La ‘Albiceleste’ venció a helvéticos con susto como en 2014 y se reencontrarán con ingleses luego de 40 años
En el Estadio Kansas City, la selección de Argentina se volvió a imponer desde los tiempos suplementarios y eliminó a Suiza en los cuartos de final de la Copa Mundial de la FIFA. Fue un contundente 3-1 que lo sitúa entre los mejores cuatro del mundo y lo pondrá cara a cara nada menos que ante Inglaterra, que es su clásico rival en la Guerra de las Malvinas.
Y es que también este partido no solo se remonta a aquella rivalidad, sino también a lo que sucedió en el mundial de México 1986, cuando Diego Maradona anotó el gol conocido como la ‘Mano de Dios’ y rápidamente después, el ‘Gol del Siglo’ precisamente ante los ingleses. Por lo tanto, el duelo que se viene este miércoles 15 a las 15:00 horas en Atlanta puede tener sabor a revancha para los británicos.
La cuenta se abrió a los 10 minutos por medio de Alexis Mac Allister, con un pase de Lionel Messi. Sin embargo, pese a tener la ventaja, los gauchos sufrieron más de la cuenta ante una ordenada Suiza, que estuvo bastante cerca de la paridad.

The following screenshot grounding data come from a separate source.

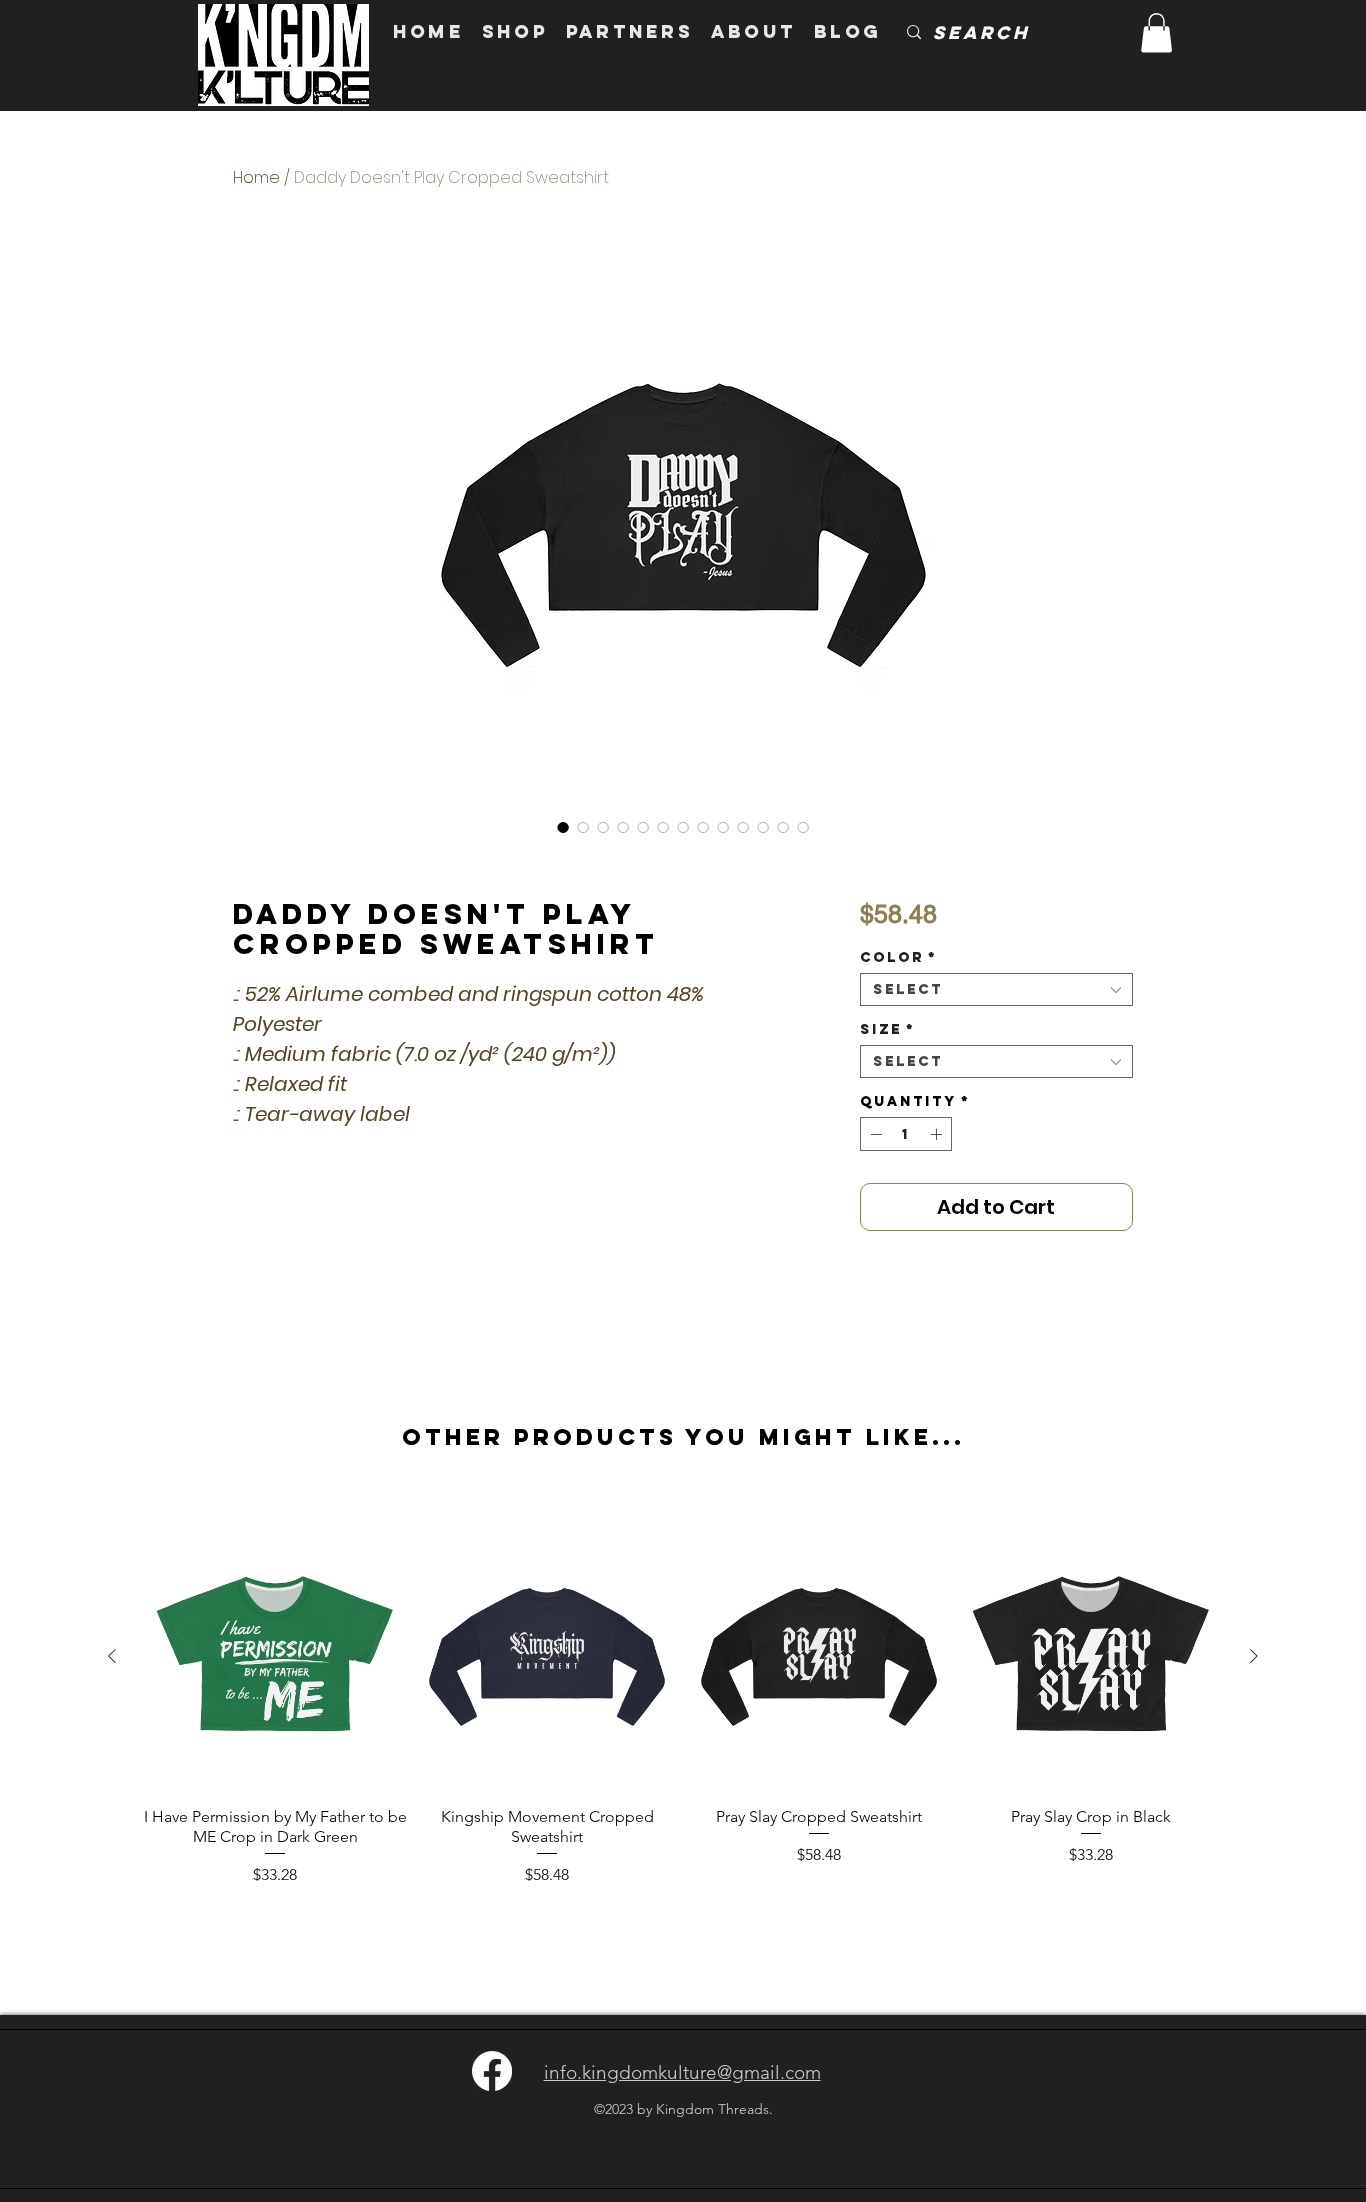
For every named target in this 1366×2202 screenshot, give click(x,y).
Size (887, 1029)
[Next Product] (1254, 1656)
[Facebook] (492, 2071)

Esto se les dio cuando se jugaban los 67 minutos, en la segunda mitad, cuando Dan Ndoye recibió una asistencia de Ricardo Rodríguez para el 1-1 en favor de los centroeuropeos. Pero cinco minutos después, Breel Embolo simuló una falta ante Leandro Paredes y, tras una revisión del VAR, el árbitro portugués Joao Pinheiro anuló la tarjeta amarilla al argentino y se la puso a Embolo, quien ya había sido amonestado previamente, por lo que se fue expulsado.
Con el hombre de menos, los ‘chocolateros’ seguían complicando a Argentina, pero en la prórroga tendrían un mejor respiro. Pese a que en la primera mitad no rompieron la igualdad, sí lo hicieron por partida doble en la segunda. A los 112 minutos llegó el 2-1 por medio de un golazo desde fuera del área de Julián Álvarez, luego de recibir un pase de José ‘Flaco’ López.
Y para cerrar con candado su clasificación a semifinales, en un contragolpe apareció Lautaro Martínez a los 120, para sepultar toda esperanza de Suiza que hizo un gran partido.